What you need to do:
The entries below must be repeated exactly. None may be skipped.

━━━━━ Supplied information

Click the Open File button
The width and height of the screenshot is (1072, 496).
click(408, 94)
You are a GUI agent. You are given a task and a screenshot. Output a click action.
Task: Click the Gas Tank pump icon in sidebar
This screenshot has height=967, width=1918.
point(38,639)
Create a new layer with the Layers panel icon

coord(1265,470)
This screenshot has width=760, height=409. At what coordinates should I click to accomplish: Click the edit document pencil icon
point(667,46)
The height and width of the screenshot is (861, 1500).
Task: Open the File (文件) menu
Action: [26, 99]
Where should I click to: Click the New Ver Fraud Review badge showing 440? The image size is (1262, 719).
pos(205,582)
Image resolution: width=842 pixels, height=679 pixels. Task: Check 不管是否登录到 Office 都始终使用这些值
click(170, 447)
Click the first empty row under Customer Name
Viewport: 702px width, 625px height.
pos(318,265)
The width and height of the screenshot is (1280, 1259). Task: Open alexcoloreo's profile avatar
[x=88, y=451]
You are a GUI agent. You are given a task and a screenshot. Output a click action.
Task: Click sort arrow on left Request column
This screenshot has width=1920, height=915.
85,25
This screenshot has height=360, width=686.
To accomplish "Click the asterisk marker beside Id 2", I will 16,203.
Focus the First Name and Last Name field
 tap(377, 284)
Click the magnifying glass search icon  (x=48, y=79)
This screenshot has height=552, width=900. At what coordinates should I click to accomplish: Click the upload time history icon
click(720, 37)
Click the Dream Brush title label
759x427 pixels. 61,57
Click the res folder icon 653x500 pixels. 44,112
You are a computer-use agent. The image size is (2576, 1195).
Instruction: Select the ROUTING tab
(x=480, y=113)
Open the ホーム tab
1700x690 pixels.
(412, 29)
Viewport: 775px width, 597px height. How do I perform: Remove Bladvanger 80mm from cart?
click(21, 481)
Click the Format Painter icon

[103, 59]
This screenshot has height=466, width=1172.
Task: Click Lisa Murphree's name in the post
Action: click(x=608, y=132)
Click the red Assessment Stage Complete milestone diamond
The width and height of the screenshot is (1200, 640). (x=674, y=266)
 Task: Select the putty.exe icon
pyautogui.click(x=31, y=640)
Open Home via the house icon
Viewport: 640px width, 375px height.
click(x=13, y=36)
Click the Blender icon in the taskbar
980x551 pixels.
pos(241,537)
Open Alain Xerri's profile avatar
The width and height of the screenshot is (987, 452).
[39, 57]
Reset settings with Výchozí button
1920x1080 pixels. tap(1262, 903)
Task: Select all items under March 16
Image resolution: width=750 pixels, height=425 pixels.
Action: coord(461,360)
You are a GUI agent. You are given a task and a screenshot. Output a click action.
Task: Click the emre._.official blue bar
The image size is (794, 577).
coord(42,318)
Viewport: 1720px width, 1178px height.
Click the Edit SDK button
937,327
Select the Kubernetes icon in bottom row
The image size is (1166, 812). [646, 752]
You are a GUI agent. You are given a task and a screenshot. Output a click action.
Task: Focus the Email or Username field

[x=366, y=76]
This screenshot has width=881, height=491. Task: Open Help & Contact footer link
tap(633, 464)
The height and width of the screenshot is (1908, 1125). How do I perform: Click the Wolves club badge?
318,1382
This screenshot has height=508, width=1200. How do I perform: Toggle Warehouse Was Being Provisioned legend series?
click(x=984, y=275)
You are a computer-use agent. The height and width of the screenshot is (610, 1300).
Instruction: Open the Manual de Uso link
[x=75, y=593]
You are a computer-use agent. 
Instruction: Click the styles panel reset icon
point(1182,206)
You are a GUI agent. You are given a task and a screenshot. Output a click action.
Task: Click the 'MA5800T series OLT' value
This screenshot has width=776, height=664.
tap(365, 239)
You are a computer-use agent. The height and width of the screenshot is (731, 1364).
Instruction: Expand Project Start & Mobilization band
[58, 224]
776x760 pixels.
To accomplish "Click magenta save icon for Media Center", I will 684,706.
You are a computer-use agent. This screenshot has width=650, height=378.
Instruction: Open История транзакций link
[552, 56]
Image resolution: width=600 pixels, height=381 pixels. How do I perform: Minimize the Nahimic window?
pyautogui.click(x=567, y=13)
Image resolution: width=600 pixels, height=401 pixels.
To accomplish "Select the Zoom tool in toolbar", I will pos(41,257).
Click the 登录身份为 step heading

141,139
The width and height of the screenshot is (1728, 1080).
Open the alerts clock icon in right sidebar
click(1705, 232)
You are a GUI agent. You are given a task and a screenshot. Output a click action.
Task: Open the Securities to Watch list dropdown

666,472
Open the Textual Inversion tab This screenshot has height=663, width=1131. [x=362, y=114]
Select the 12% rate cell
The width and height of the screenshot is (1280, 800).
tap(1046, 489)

━━━━━━━━━━

Result:
Click the Open File button
The width and height of the screenshot is (1072, 496).
click(408, 94)
You are a GUI agent. You are given a task and a screenshot. Output a click action.
Task: Click the Gas Tank pump icon in sidebar
This screenshot has height=967, width=1918.
point(38,639)
Create a new layer with the Layers panel icon

coord(1265,470)
This screenshot has width=760, height=409. At what coordinates should I click to accomplish: Click the edit document pencil icon
point(667,46)
The height and width of the screenshot is (861, 1500).
Task: Open the File (文件) menu
Action: [26, 99]
Where should I click to: Click the New Ver Fraud Review badge showing 440? The image size is (1262, 719).
pos(205,582)
Image resolution: width=842 pixels, height=679 pixels. Task: Check 不管是否登录到 Office 都始终使用这些值
click(170, 447)
Click the first empty row under Customer Name
Viewport: 702px width, 625px height.
pos(318,265)
The width and height of the screenshot is (1280, 1259). Task: Open alexcoloreo's profile avatar
[x=88, y=451]
You are a GUI agent. You are given a task and a screenshot. Output a click action.
Task: Click sort arrow on left Request column
This screenshot has width=1920, height=915.
85,25
This screenshot has height=360, width=686.
To accomplish "Click the asterisk marker beside Id 2", I will 16,203.
Focus the First Name and Last Name field
 tap(377, 284)
Click the magnifying glass search icon  (x=48, y=79)
This screenshot has height=552, width=900. At what coordinates should I click to accomplish: Click the upload time history icon
click(720, 37)
Click the Dream Brush title label
759x427 pixels. 61,57
Click the res folder icon 653x500 pixels. 44,112
You are a computer-use agent. The image size is (2576, 1195).
Instruction: Select the ROUTING tab
(x=480, y=113)
Open the ホーム tab
1700x690 pixels.
(412, 29)
Viewport: 775px width, 597px height. How do I perform: Remove Bladvanger 80mm from cart?
click(21, 481)
Click the Format Painter icon

[103, 59]
This screenshot has height=466, width=1172.
Task: Click Lisa Murphree's name in the post
Action: click(x=608, y=132)
Click the red Assessment Stage Complete milestone diamond
The width and height of the screenshot is (1200, 640). (x=674, y=266)
 Task: Select the putty.exe icon
pyautogui.click(x=31, y=640)
Open Home via the house icon
Viewport: 640px width, 375px height.
click(x=13, y=36)
Click the Blender icon in the taskbar
980x551 pixels.
pos(241,537)
Open Alain Xerri's profile avatar
The width and height of the screenshot is (987, 452).
[39, 57]
Reset settings with Výchozí button
1920x1080 pixels. tap(1262, 903)
Task: Select all items under March 16
Image resolution: width=750 pixels, height=425 pixels.
Action: coord(461,360)
You are a GUI agent. You are given a task and a screenshot. Output a click action.
Task: Click the emre._.official blue bar
The image size is (794, 577).
coord(42,318)
Viewport: 1720px width, 1178px height.
Click the Edit SDK button
937,327
Select the Kubernetes icon in bottom row
The image size is (1166, 812). [646, 752]
You are a GUI agent. You are given a task and a screenshot. Output a click action.
Task: Focus the Email or Username field

[x=366, y=76]
This screenshot has width=881, height=491. Task: Open Help & Contact footer link
tap(633, 464)
The height and width of the screenshot is (1908, 1125). How do I perform: Click the Wolves club badge?
318,1382
This screenshot has height=508, width=1200. How do I perform: Toggle Warehouse Was Being Provisioned legend series?
click(x=984, y=275)
You are a computer-use agent. The height and width of the screenshot is (610, 1300).
Instruction: Open the Manual de Uso link
[x=75, y=593]
You are a computer-use agent. 
Instruction: Click the styles panel reset icon
point(1182,206)
You are a GUI agent. You are given a task and a screenshot. Output a click action.
Task: Click the 'MA5800T series OLT' value
This screenshot has width=776, height=664.
tap(365, 239)
You are a computer-use agent. The height and width of the screenshot is (731, 1364).
Instruction: Expand Project Start & Mobilization band
[58, 224]
776x760 pixels.
To accomplish "Click magenta save icon for Media Center", I will 684,706.
You are a computer-use agent. This screenshot has width=650, height=378.
Instruction: Open История транзакций link
[552, 56]
Image resolution: width=600 pixels, height=381 pixels. How do I perform: Minimize the Nahimic window?
pyautogui.click(x=567, y=13)
Image resolution: width=600 pixels, height=401 pixels.
To accomplish "Select the Zoom tool in toolbar", I will pos(41,257).
Click the 登录身份为 step heading

141,139
The width and height of the screenshot is (1728, 1080).
Open the alerts clock icon in right sidebar
click(1705, 232)
You are a GUI agent. You are given a task and a screenshot. Output a click action.
Task: Open the Securities to Watch list dropdown

666,472
Open the Textual Inversion tab This screenshot has height=663, width=1131. [x=362, y=114]
Select the 12% rate cell
The width and height of the screenshot is (1280, 800).
tap(1046, 489)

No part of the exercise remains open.